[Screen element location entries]
-*-*-

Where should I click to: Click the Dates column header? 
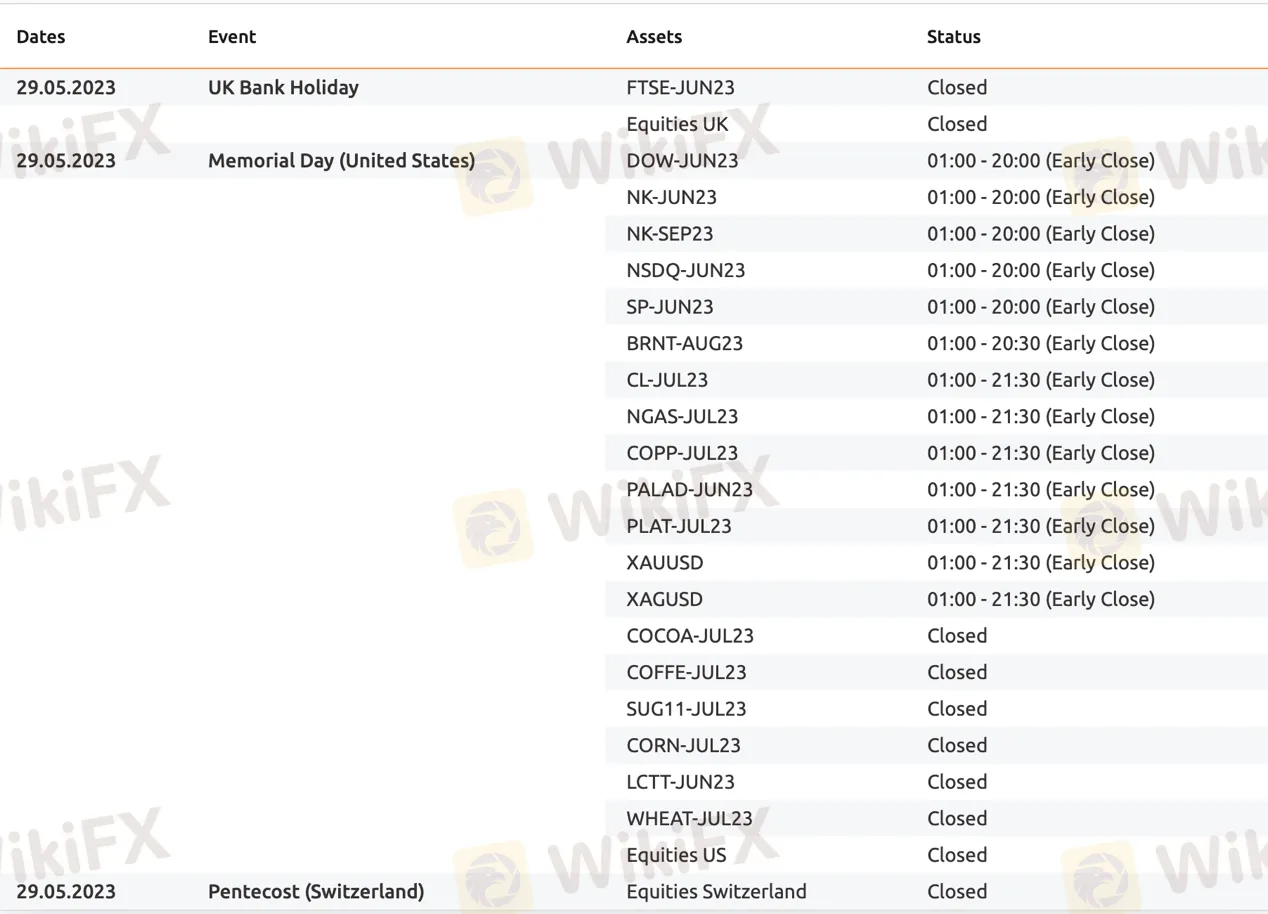coord(41,37)
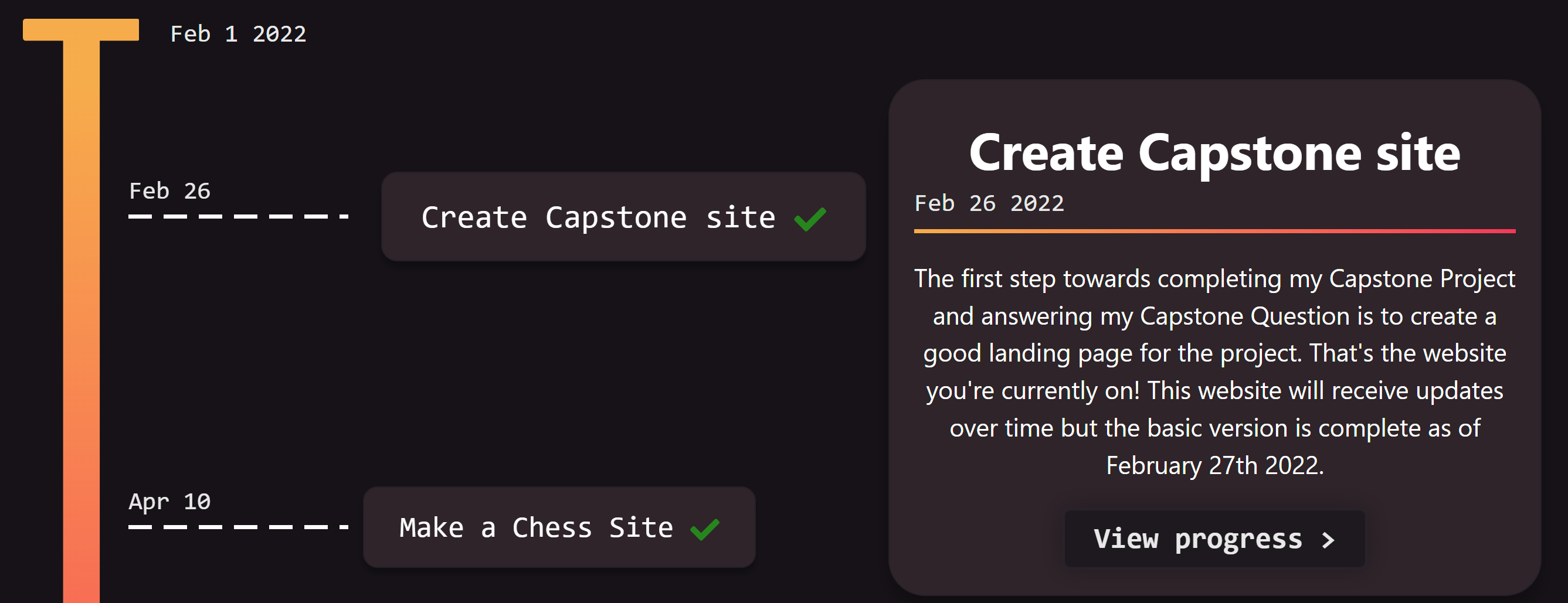
Task: Click the green checkmark beside Make a Chess Site
Action: coord(705,529)
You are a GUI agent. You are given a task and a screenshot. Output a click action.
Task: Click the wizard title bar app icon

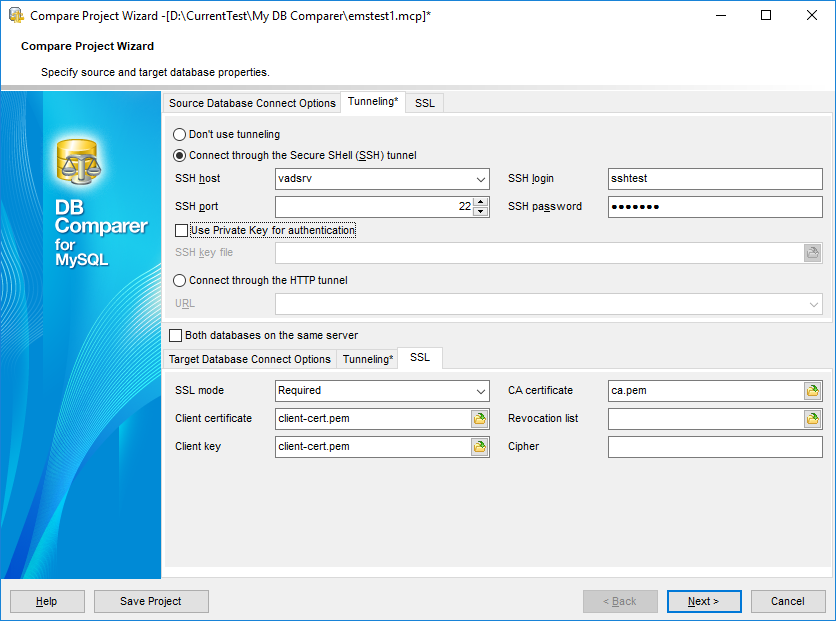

-*-*-

→ **What is required**: Could you put every line of the entries above into a Markdown table, with a "Row" column for the row number and a "Line" column for the line itself, skipping blank lines? Leave the pictures out of the table.

→ **Solved problem**:
| Row | Line |
|---|---|
| 1 | Where should I click to: Click the Dates column header?  |
| 2 | coord(41,37) |
| 3 | Task: Click the green checkmark beside Make a Chess Site |
| 4 | Action: coord(705,529) |
| 5 | You are a GUI agent. You are given a task and a screenshot. Output a click action. |
| 6 | Task: Click the wizard title bar app icon |